* START LISTED ENTRIES *
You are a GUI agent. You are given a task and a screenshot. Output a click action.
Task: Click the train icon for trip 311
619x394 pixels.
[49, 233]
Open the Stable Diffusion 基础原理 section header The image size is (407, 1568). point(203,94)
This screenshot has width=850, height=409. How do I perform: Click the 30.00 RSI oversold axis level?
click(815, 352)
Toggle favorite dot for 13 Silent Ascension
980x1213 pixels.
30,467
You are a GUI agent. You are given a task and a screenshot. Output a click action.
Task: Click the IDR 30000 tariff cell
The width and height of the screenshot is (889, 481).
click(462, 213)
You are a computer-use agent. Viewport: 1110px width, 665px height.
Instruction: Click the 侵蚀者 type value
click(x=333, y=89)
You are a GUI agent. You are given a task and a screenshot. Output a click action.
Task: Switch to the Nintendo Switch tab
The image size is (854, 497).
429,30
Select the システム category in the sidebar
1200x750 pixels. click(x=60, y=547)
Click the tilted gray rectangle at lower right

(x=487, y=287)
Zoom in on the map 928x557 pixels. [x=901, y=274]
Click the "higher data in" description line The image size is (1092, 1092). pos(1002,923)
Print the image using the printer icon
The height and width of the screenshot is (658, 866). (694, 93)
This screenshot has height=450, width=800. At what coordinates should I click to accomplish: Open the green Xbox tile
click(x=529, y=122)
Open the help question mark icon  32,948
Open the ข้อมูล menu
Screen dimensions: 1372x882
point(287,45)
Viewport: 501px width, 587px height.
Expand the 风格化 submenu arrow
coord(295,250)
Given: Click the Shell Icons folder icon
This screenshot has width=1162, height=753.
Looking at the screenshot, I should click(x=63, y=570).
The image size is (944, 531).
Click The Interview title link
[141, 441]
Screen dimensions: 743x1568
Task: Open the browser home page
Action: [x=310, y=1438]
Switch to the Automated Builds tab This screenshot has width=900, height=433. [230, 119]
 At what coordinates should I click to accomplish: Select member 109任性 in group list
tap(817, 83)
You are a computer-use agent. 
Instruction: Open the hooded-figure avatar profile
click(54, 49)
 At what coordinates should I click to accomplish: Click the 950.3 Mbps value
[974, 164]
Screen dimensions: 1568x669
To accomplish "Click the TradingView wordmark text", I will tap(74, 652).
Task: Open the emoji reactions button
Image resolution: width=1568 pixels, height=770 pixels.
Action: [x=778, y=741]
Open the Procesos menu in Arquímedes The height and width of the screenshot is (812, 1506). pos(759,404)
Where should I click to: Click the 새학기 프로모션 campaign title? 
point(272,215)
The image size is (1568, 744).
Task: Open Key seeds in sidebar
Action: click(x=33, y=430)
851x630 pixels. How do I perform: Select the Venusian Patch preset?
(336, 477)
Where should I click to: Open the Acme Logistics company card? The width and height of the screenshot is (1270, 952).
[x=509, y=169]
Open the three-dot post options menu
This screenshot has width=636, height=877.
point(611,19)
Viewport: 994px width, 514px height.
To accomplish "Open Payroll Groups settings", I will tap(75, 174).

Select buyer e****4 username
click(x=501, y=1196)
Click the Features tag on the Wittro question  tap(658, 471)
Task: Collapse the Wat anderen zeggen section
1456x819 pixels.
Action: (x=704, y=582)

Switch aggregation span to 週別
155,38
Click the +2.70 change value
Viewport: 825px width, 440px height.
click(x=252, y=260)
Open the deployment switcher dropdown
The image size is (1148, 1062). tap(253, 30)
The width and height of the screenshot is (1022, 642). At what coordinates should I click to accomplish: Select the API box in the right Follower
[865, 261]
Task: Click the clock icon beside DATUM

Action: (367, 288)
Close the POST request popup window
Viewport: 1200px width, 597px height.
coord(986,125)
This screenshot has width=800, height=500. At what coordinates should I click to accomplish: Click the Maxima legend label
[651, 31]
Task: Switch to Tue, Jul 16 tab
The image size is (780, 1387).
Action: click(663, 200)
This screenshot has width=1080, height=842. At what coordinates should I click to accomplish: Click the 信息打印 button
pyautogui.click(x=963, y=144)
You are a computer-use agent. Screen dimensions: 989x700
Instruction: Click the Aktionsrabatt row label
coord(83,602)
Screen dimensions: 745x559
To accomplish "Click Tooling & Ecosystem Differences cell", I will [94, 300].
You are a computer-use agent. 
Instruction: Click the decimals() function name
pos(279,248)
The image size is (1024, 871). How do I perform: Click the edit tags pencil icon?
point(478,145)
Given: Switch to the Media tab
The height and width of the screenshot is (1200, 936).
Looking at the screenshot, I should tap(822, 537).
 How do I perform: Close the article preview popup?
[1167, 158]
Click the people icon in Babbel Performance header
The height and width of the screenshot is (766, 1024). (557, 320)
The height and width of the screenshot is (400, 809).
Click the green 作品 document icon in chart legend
* END LISTED ENTRIES *
WHAT IS BEING ASKED: Please retype the lines of the listing exactly, starting with the line that contains "This screenshot has width=800, height=500." and continuing through the end of the listing, including both of those lines.

FINAL RESULT:
This screenshot has width=800, height=500. At what coordinates should I click to accomplish: Click the Maxima legend label
[651, 31]
Task: Switch to Tue, Jul 16 tab
The image size is (780, 1387).
Action: click(663, 200)
This screenshot has width=1080, height=842. At what coordinates should I click to accomplish: Click the 信息打印 button
pyautogui.click(x=963, y=144)
You are a computer-use agent. Screen dimensions: 989x700
Instruction: Click the Aktionsrabatt row label
coord(83,602)
Screen dimensions: 745x559
To accomplish "Click Tooling & Ecosystem Differences cell", I will [94, 300].
You are a computer-use agent. 
Instruction: Click the decimals() function name
pos(279,248)
The image size is (1024, 871). How do I perform: Click the edit tags pencil icon?
point(478,145)
Given: Switch to the Media tab
The height and width of the screenshot is (1200, 936).
Looking at the screenshot, I should tap(822, 537).
 How do I perform: Close the article preview popup?
[1167, 158]
Click the people icon in Babbel Performance header
The height and width of the screenshot is (766, 1024). (557, 320)
The height and width of the screenshot is (400, 809).
Click the green 作品 document icon in chart legend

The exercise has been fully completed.